Quantized version possible?
Greetings,
I've been trying to quantize this down to 4 bits for the last day-ish, and it looks like it loses touch with the tokens that are being output. (It outputs at a cadence that suggests it is predicting tokens, but the tokens are nonsense.) This is my first time trying to quantize a HuggingFace Transformers model. (I've done it in the past with the raw LLaMA model using llama.cpp
.) Any pointers that I could use to figure out what's going wrong?
Thanks muchly for any advice,
-- Cypherfox
I've quantized it to 4bit-128g, and was able to use in oobabooga/text-generation-webui without a problem.
Since it's fast moving space, and everyone is doing different things, there are so many versions of GPTQ.
The trick is to make sure you run the inference using the same version that you used to quantize.
I learned the hard way with LLaMA after wasting time trying to quantize bunch of times with different combination of parameters.
Also make sure whatever you're using it to inference supports that particular GPTQ. With different combination of transformer, you might get an error as well.
Hope that helps and good luck!
Use ooba’s cmd script to open a command prompt and use the copy in text-generation-webui/repositories/gptq. Also, try without act-order, for me that messes things up, but otherwise it quantises fine.
I'm doing it from the command-line locally, not in a colab, so I was having some other issues.
I think I must have been using the wrong GPTQ repo, as I seem to have three different ones on my system. I must have finally used the correct oobabooga one, but when I used the llama
script to convert the post-xor model on my local system (3070Ti w/8GB) it ran out of GPU memory at layer 27. :( So I spun up a p3.2xlarge (V100 w/16GB) on EC2 and did all the downloading, xor'ing, and generated the necessary HF files, and then did the quantization using the llama.py
script. Downloaded that to my local system, and that worked!

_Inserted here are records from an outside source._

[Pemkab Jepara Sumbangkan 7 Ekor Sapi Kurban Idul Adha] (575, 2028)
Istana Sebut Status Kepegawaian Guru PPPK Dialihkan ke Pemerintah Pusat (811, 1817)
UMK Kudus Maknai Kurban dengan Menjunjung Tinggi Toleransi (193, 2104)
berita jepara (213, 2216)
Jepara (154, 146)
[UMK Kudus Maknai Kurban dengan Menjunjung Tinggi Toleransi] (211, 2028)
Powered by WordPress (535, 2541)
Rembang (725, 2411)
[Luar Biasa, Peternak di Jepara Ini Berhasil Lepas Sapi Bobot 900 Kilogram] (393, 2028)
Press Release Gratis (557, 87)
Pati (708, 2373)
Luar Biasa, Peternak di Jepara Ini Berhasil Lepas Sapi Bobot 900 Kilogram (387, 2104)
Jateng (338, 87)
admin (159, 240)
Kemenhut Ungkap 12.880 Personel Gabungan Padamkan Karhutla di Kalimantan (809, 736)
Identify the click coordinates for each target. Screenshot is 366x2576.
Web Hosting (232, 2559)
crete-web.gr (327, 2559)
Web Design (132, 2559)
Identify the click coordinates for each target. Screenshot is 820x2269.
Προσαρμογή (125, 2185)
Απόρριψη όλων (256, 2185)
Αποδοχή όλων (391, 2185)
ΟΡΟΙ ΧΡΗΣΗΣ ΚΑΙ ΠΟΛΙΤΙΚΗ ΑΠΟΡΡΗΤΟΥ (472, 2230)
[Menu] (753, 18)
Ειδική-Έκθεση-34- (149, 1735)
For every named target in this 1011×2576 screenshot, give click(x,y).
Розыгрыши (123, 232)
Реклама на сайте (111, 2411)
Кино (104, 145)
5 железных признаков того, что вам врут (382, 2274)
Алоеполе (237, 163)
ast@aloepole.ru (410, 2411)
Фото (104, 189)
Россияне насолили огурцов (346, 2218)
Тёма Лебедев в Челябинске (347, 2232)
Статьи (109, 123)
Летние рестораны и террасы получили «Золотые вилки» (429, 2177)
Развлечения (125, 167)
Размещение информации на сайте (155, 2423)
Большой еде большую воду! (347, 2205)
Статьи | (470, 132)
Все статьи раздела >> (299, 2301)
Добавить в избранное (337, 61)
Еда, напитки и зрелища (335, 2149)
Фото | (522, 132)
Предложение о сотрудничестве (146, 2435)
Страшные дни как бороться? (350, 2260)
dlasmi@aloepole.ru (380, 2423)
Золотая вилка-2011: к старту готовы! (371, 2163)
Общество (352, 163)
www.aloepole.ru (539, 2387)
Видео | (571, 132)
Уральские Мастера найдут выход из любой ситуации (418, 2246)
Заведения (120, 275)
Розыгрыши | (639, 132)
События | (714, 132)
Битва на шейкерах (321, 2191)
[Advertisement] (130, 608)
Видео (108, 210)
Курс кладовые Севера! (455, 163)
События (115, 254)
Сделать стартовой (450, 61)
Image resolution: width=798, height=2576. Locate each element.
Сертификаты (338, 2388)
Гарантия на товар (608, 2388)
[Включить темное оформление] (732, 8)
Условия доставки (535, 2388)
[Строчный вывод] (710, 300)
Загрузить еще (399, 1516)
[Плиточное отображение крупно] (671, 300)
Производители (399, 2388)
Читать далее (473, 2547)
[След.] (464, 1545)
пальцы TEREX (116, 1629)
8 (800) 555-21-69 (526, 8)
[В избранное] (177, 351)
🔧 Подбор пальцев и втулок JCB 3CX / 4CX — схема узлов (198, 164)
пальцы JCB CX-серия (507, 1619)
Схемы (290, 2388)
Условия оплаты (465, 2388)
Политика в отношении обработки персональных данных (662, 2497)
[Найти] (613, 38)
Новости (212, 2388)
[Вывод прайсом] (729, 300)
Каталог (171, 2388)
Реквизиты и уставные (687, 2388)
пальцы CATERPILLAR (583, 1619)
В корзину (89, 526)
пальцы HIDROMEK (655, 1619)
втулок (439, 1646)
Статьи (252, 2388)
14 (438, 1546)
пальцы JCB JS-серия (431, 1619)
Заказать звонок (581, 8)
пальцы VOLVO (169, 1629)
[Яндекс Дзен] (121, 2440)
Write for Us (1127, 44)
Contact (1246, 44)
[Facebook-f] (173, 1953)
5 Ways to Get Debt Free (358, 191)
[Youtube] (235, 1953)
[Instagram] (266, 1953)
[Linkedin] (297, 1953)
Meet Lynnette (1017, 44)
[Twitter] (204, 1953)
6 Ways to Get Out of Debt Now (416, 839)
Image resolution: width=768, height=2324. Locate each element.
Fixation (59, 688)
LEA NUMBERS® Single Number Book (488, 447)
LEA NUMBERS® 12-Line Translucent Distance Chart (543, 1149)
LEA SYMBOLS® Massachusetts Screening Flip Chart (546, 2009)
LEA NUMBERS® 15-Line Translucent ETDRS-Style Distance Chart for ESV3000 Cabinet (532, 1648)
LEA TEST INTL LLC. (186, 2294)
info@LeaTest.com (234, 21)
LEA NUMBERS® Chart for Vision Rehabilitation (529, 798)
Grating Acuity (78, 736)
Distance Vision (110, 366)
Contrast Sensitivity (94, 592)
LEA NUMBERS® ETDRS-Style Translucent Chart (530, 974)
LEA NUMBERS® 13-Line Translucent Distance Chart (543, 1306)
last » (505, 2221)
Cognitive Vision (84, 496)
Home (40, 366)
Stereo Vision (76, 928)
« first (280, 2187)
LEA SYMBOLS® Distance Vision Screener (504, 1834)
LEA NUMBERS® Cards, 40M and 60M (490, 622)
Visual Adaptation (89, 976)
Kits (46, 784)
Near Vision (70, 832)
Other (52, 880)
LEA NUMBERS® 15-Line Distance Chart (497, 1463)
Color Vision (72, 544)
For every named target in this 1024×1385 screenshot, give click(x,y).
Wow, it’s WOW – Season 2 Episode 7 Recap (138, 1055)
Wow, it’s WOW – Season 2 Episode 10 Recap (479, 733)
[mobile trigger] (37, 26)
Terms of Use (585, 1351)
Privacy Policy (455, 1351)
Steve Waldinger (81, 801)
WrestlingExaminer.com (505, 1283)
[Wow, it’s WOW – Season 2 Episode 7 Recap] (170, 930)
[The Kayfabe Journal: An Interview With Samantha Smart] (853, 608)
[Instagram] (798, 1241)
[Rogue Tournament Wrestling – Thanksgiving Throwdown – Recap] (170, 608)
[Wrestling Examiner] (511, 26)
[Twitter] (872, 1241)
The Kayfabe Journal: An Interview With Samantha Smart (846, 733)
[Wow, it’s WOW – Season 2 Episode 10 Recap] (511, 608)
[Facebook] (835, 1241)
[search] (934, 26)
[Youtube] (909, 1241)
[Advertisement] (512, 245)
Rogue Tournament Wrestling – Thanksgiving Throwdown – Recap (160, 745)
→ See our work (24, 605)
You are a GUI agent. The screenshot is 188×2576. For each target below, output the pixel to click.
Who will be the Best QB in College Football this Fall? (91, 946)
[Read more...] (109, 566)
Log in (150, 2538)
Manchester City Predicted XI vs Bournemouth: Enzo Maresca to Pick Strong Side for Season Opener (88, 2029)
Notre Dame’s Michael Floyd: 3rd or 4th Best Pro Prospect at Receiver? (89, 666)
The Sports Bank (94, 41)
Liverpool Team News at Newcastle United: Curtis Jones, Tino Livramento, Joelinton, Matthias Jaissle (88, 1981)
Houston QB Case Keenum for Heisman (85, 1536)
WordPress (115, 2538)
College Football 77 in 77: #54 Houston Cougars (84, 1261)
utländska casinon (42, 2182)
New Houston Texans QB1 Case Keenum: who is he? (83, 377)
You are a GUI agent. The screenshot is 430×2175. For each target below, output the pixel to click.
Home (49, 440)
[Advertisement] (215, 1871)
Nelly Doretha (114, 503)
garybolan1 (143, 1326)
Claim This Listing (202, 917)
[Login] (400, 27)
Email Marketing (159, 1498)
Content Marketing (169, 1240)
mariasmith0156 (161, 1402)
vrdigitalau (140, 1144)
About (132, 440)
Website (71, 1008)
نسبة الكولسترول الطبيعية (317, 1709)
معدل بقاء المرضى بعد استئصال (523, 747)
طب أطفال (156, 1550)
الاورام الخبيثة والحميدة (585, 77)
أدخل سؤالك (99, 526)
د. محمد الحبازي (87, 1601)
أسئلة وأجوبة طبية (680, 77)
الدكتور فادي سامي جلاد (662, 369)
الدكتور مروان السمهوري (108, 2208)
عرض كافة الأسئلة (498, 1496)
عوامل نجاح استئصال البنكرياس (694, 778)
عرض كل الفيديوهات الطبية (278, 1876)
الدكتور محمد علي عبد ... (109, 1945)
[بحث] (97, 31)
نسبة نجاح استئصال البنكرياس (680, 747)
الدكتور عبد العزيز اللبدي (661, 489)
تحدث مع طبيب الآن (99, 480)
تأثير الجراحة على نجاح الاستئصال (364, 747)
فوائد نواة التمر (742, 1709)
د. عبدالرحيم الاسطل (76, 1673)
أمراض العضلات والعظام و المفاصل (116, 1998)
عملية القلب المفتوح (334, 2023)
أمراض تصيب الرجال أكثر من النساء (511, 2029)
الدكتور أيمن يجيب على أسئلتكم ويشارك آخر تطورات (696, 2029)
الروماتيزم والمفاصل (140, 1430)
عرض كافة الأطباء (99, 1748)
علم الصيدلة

Just for anyone who wants to know how, the command looked like this:
python repositories/GPTQ-for-LLaMa/llama.py models/pygmalion-7b c4 --wbits 4 --groupsize 128 --save_safetensors models/pygmalion-7b-4bits/pygmalion-7b-4bit-128g.safetensors
with the post-xor model in models/pygmalion-7b
, and an empty directory in models/pygmalion-7b-4bits
. After the quantized file was created, I downloaded that and all the associated (post-xor) *.json
and the one tokenizer.model
file from models/pygmalion-7b
into models/pygmalion-7b-4bits
on my local system, and launched oobabooga with:
python server.py --no-cache --threads 4 --chat --listen --model pygmalion-7b-4bits --wbits 4 --groupsize 128 --model_type llama
The iteration speed is pretty slow on my local system (around 0.66 tokens/s) but it works without running out of GPU memory, and the quality is actually really good so far.
Thanks very much for the encouragement and letting me know that it could work! That helped me figure out what I was doing wrong on my side.
-- Cypherfox
You've already closed the topic, but you can try quantising with --true-sequential to see if that speeds up inference. While you've got something running though, definitely don't replace what you have. True sequential is meant to improve accuracy, but for me, I felt that it ran faster too, but maybe that was just my imagination.